The abetment to crimes like bribery and favouritism springs from the lack of transparency in government job vacancies. It should be the duty of all HoDs concerned to report, if any, such illegal practice, to the appropriate authorities and they shall disclose it in the public domain. What the people need is a thorough investigation, right from the top to the bottom of the issue, and not sparing those involved in such practices, be it high-ranking officials or low-ranking staffs. People need full disclosures on the whole list of scams that have hit our state, in order to put a stop to such systematic injustice. Merely punishing the nondescript low-ranking clerical staffers or babus of an establishment in the periphery is not enough.
Moreover, the court and the Indian legal system has many lacunae in its adjudication of such cases and the accused take all the benefits of our complicated legal process and escape without facing any consequences. The Prevention of Corruption Act (PCA), 1988 is not an exception to this rule. According to National Crime Records Bureau data published in 2022, the PCA has one of the lowest conviction rates in the country among others.

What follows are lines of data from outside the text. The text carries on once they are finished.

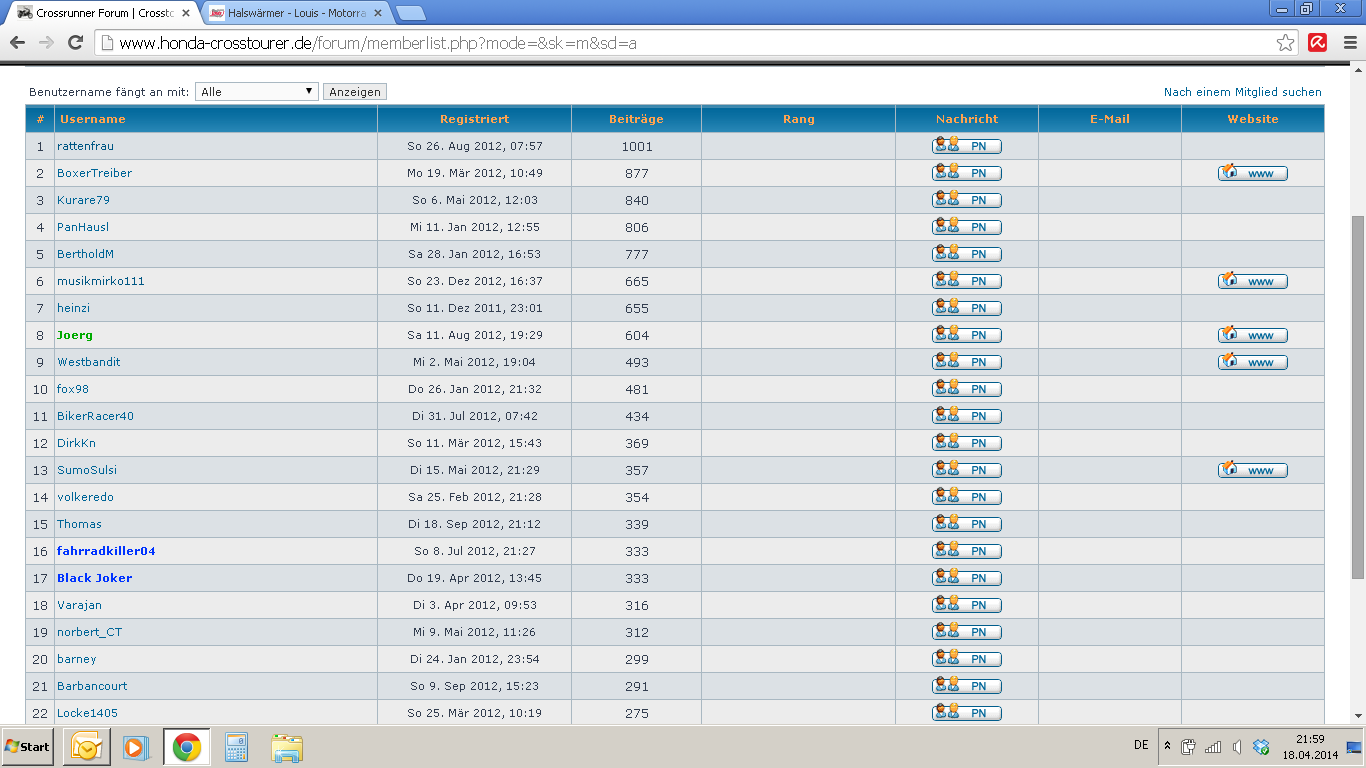Open the calculator from the taskbar

236,747
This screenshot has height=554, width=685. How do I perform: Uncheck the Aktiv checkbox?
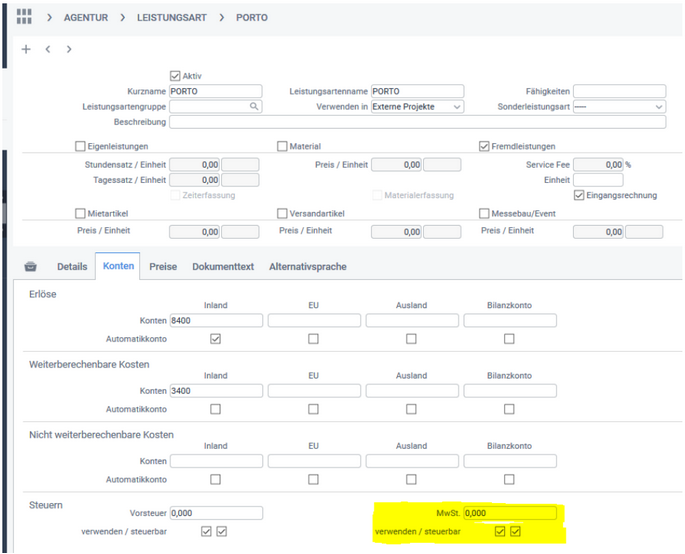point(176,76)
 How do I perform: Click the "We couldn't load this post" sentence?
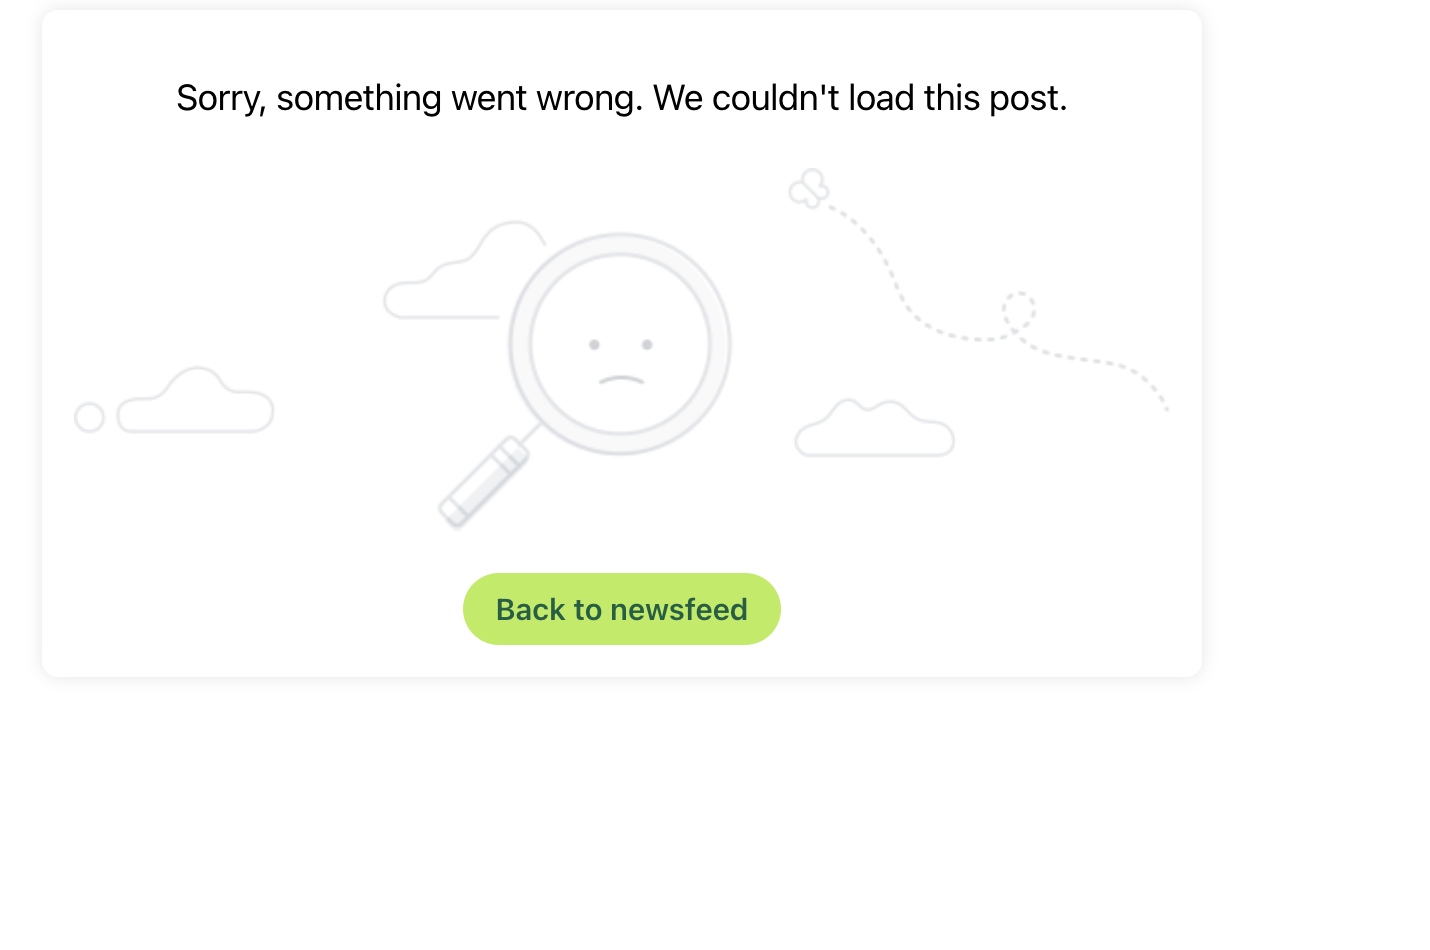(860, 98)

Today, Arunachal is rapidly moving from a rural to a semi-urban economy state, where service and tertiary sectors will be playing an important part in the overall progress and development of the people. If we do not check this issue now, this might prove to be a mighty challenge for all of us in the future. We have to see whether our civil societies and social vigilantes will be able to alleviate and overcome this conundrum while our state legislature has already passed the Lokayukta bill.